Art Institute, India share a history
KARA SPAK firstname.lastname@example.org October 16, 2012 7:24PM
Updated: November 18, 2012 6:07AM
The Field Museum’s new exhibit “Maharaja: The Splendor of India’s Royal Courts” isn’t the only place in Chicago to take in the colorful art of India.
The Art Institute of Chicago has a large and world-renowned collection of Indian art throughout two galleries. In January, the museum became the first in the United States to receive a direct grant from the government of India, establishing a professional exchange with Indian museum leaders.
Art from India has been a part of the museum since its earliest days, said Madhuvanti Ghose, the Art Institute’s Alsdorf Associate Curator of Indian, Southeast Asian, Himalayan and Islamic Art.
“I think [museum founders] had a vision for the Art Institute right from day one and they wanted the Art Institute to be representative of the world’s cultures and not just European and western cultures,” she said.
In 1893, the World’s Parliament of Religions — held at the same time as the World’s Columbia Exposition — featured a Hindu monk named Swami Vivekananda who gave an impassioned and popular call for tolerance at 111 S. Michigan, now the site of the Art Institute.
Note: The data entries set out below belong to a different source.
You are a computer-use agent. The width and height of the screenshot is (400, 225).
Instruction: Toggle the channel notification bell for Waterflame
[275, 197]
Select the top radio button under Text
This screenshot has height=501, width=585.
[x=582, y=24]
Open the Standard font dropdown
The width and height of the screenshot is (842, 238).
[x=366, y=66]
The stretch of Michigan Avenue where he spoke received a street sign in his honor and Indian tourists continue to flock to the site today, Ghose said. The exchange program with India is a “living legacy” in Vivekananda’s honor, she said.
“This is something to be really proud, that this is in America and in Chicago,” she said. “It goes with the reputation of the Art Institute as a center of excellence around the world.”